In these more expensive models, there is a second 512-bit FMA unit, which enables a double FMA throughput compared to Zen 4. These models with double FMA throughput are also helped by a double throughput for the loads from the L1 cache, which is matched to the FMA throughput.
So the AVX-512 implementation in Zen 4 is superior to that in the cheaper CPUs like Tiger Lake, even without taking into account the few new execution units added in Zen 4, like the 512-bit shuffle unit.
Only the Xeon Platinum and the like of the future Sapphire Rapids will have a definitely greater throughput for the floating-point operations than Zen 4, but they will also have a significantly lower all-clock frequency (due to the inferior manufacturing process), so the higher throughput per clock cycle is not certain to overcome the deficit in clock frequency.
Yes, Intel also takes a less than "full" approach to moving from 256b to 512.
Though I think it is fair to say the Intel implementation represents kind of an intermediate state between the AMD approach (essentially no increase in execution or datapath resources outside of the shuffle) and simply extending everything 2x and a full doubling of every resource.
Essentially on SKX Intel chip behaves as if it had 2 full-width 512-bit execution ports: p01 (via fusion) and p5. For 256b it is three ports. Not all ports can do everything so the comparison is sometimes 3 vs 2 or 2 vs 1, but also sometimes 2 vs 2 (FMA operations on 2-FMA chips come to mind).
Critically, however, the load and store units were also extended to 512 bits: SKX can do 2x loads (1024 bits) and 1x store (512 bits) per cycle. This puts a hard cap on the performance of load and store heavy AVX methods, which does includes some fairly trivial but important integer operation loops like memcpy, memset and memchr type stuff which is fast enough to hit the load or store limits.
Maxing out memBW requires multiple threads because Intel cores are relatively limited in line fill buffers. I've seen around 12 GB/s per SKX core with AVX-512.

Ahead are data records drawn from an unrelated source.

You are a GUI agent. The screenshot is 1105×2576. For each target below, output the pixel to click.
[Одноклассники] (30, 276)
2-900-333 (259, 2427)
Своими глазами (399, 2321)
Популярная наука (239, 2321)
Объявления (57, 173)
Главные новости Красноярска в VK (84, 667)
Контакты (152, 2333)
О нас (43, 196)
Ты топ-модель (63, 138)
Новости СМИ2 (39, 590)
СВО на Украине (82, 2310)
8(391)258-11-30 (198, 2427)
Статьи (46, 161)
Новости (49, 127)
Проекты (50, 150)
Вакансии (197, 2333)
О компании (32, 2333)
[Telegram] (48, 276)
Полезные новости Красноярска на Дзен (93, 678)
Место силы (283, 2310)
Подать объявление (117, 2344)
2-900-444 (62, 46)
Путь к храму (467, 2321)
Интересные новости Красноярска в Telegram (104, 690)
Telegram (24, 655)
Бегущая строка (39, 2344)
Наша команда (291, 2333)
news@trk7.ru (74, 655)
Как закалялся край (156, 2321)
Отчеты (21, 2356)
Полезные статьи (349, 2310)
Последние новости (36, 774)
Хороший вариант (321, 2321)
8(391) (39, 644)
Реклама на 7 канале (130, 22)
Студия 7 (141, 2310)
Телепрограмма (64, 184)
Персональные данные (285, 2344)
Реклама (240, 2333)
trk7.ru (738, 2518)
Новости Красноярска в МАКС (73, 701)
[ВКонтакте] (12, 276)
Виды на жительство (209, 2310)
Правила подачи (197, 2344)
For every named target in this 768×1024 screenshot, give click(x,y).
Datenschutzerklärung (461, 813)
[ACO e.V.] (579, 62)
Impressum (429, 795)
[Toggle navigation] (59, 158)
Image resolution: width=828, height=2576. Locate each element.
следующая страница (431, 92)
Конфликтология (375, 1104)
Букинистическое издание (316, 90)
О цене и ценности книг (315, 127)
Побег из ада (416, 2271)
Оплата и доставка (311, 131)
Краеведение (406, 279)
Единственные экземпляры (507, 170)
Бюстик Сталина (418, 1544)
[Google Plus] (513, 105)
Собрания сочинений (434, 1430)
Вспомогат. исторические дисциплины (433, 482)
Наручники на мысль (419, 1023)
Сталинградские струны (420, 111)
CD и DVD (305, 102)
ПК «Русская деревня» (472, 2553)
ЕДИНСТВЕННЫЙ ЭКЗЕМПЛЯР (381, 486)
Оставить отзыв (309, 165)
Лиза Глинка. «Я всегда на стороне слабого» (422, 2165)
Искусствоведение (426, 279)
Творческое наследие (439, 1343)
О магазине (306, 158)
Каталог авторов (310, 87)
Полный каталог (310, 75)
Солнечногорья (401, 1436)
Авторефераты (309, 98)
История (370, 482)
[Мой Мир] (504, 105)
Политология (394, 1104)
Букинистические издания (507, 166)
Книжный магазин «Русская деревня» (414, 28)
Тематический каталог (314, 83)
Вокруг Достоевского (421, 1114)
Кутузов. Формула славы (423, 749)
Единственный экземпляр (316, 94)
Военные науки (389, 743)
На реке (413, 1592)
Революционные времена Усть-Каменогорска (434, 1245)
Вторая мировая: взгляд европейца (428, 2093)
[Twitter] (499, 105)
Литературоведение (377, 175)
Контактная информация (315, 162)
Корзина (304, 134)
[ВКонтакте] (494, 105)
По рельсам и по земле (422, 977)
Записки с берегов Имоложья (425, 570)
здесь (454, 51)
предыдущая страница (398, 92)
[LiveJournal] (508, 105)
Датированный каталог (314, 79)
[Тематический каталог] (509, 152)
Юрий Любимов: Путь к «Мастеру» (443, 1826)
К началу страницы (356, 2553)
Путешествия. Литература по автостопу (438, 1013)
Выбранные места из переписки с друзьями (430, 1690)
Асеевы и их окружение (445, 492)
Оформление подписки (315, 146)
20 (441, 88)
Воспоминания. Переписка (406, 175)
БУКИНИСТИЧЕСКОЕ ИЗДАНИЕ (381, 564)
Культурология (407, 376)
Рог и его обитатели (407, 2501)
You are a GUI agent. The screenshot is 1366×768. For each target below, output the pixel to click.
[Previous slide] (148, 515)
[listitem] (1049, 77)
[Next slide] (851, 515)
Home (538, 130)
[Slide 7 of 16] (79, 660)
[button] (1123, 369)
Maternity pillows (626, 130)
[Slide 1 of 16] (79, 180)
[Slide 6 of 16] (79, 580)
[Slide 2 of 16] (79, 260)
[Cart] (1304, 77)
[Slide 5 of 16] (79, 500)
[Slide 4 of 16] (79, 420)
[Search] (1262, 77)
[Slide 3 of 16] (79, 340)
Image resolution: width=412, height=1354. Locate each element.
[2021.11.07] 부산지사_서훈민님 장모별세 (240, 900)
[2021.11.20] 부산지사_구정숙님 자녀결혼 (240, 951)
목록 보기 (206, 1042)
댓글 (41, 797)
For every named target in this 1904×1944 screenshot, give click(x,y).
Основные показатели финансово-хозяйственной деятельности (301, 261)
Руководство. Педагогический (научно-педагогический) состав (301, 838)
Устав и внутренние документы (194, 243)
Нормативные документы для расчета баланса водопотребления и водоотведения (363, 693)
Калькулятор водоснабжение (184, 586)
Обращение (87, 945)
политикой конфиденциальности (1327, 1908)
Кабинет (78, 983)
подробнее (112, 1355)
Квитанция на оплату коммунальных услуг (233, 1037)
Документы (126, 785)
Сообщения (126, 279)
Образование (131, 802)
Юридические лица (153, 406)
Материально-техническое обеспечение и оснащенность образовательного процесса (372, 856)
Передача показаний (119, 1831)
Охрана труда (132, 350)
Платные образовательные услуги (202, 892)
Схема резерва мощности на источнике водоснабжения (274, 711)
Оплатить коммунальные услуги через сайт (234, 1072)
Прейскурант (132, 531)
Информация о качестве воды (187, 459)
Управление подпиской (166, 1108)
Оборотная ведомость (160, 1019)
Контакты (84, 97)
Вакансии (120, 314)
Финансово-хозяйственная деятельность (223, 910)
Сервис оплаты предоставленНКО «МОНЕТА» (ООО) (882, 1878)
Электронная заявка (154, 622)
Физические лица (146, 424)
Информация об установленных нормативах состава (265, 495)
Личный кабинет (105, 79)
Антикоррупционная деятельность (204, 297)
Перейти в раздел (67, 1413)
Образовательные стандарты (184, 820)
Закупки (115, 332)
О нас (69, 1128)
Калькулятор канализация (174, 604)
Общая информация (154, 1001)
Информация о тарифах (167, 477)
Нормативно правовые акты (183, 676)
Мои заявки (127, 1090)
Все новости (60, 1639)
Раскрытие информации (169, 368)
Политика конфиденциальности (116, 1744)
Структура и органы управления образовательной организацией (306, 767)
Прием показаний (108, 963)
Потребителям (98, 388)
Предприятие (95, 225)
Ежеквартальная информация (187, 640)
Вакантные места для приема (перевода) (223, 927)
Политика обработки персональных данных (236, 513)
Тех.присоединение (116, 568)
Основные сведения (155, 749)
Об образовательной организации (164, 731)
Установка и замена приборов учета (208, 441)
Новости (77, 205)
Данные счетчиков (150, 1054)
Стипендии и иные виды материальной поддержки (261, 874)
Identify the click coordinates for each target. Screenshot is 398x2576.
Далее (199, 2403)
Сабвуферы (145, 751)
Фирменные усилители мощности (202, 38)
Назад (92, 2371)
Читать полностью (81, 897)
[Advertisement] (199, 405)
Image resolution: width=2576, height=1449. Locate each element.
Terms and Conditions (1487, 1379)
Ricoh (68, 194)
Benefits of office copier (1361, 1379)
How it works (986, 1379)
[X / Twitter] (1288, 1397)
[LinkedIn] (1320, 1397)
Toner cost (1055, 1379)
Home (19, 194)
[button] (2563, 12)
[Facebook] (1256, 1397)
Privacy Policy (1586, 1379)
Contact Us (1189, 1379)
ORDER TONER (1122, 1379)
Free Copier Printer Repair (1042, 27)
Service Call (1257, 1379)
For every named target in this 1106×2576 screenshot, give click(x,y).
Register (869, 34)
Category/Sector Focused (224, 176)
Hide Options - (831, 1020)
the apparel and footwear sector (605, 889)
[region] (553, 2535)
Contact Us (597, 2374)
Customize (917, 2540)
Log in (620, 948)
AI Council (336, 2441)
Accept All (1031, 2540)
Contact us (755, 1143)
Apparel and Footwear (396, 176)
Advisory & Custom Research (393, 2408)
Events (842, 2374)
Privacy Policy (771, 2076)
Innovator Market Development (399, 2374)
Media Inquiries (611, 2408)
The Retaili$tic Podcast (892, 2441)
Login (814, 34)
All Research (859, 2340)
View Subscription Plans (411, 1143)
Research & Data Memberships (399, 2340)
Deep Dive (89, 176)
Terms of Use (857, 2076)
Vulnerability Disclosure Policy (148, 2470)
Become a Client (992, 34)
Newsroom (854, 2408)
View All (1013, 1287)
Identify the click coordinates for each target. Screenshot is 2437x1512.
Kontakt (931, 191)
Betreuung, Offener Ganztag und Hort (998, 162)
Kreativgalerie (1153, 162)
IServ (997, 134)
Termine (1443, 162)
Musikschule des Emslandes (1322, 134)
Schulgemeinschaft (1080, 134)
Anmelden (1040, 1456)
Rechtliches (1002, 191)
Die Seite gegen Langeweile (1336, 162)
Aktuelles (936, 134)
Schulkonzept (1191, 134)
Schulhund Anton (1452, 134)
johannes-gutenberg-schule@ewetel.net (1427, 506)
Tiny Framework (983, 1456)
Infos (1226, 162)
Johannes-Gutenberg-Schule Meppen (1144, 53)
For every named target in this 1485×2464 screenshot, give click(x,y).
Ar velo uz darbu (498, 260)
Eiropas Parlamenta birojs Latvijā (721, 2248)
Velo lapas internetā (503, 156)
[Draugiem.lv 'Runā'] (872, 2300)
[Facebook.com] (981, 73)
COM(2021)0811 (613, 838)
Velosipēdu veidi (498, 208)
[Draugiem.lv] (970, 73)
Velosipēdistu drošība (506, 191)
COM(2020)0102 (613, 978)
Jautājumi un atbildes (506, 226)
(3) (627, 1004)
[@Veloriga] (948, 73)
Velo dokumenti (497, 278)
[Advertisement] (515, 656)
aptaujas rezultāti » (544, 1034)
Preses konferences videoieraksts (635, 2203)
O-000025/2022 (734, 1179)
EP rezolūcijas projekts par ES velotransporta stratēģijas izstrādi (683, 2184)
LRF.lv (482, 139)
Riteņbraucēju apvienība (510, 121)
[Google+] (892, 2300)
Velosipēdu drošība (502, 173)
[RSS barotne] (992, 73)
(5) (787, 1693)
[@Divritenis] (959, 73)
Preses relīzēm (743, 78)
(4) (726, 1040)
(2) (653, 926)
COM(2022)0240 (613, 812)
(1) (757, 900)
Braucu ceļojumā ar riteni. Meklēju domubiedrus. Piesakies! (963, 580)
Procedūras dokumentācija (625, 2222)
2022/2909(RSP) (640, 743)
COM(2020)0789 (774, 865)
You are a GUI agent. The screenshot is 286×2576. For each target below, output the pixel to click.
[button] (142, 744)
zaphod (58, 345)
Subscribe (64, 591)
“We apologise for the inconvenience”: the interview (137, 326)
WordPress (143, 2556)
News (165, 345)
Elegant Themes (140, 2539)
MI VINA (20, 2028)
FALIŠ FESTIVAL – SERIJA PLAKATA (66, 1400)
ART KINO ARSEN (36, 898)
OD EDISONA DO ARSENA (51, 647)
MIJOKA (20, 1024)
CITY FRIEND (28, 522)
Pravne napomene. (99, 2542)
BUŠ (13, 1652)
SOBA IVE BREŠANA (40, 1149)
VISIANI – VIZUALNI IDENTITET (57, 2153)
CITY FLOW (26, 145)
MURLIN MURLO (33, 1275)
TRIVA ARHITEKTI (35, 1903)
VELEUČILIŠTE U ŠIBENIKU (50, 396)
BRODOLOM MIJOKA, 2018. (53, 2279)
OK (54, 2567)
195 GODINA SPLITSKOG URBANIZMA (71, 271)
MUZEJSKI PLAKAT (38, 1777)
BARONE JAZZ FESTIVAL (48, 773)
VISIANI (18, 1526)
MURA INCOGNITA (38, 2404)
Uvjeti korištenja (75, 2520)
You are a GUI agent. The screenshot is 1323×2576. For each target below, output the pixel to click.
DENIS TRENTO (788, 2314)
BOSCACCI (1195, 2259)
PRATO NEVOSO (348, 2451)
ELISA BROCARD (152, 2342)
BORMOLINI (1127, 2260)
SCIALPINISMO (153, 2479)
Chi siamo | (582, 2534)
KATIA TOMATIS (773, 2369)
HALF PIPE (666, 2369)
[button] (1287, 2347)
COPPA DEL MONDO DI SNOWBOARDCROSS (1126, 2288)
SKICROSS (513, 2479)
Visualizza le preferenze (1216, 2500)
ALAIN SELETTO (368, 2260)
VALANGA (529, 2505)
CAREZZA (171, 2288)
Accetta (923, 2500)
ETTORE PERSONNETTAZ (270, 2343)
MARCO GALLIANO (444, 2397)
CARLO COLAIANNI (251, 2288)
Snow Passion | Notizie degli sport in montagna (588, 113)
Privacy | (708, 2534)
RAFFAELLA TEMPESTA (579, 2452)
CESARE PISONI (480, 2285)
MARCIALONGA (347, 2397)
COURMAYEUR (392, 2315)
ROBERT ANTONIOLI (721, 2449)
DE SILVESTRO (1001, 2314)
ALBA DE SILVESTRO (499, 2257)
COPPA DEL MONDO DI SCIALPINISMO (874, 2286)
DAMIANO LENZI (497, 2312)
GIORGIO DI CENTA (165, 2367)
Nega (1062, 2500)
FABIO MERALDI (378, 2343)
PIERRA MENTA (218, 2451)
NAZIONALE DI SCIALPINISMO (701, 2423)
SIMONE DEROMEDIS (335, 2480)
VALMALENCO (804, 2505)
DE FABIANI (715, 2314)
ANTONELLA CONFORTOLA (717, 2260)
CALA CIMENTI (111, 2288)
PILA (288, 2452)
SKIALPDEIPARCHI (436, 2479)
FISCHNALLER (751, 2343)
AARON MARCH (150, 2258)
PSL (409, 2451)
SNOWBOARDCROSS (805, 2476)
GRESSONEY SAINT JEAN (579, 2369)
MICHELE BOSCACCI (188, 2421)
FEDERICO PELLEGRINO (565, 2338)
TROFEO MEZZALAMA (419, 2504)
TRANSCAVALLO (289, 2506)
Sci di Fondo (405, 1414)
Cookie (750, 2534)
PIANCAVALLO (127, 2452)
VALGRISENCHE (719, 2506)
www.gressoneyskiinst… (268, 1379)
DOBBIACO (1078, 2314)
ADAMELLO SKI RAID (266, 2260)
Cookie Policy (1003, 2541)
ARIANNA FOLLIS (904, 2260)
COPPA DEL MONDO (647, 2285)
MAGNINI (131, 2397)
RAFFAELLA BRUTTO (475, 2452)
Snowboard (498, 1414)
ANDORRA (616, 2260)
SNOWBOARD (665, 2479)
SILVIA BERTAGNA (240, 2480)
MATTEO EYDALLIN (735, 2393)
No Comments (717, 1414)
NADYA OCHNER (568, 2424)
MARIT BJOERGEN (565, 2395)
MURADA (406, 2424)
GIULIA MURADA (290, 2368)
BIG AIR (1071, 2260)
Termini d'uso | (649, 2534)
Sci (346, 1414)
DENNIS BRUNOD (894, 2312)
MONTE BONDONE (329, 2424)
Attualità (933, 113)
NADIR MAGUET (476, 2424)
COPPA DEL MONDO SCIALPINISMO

You usually don't even need AVX512 to sustain enough load/stores at the core to max out memory bandwidth "in theory": even with 256 bit loads and assuming 2/1 loads/stores per cycle (ICL/Zen 3 and newer can do more), that's 256 GB/s of read bandwidth or 128 GB/s write bandwidth (or both, at once!) at 4 GHz.
Indeed, you can reach these numbers if you always hit in L1 and come close if you always hit in L2. The load number especially is higher than almost any single socket bandwidth until perhaps very recently*: an 8-channel chip with the fastest DDR4-3200 would get 25.6 x 8 = 204.8 GB/s max theoretical bandwidth. Most chips have fewer channels and lower max theoretical bandwidth.
However, and as a sibling comment alludes to, you generally cannot in practice sustain enough outstanding misses from a single core to actually achieve this number. E.g., with 16 outstanding misses and 100 ns latency per cache line you can only demand fetch at ~10 GB/s from on core. Actually numbers are higher due to prefetching, which both decreases the latency (since the prefetch is initiated from a component closer to the memory controller) and makes more outstanding misses available (since there are more miss buffers from L2 than there are from the core) but this to only roughly double the bandwidth: it's hard to get more than 20-30 GB/s from a single core on Intel.
This isn't a fundamental limitation which applies to every CPU however: Apple chips can extract the entire bandwidth from a single core, despite having much smaller 128-bit (perhaps 256-bit if you consider load pair) load and store instructions.
---
* Not really sure about this one: are there 16-channel DDR5 setups out there yet (16 DDR5 channels corresponds to 8 independent DIMMS so is similar to an 8-channel DDR4 setup as DDR5 has 2x channels per DIMM)?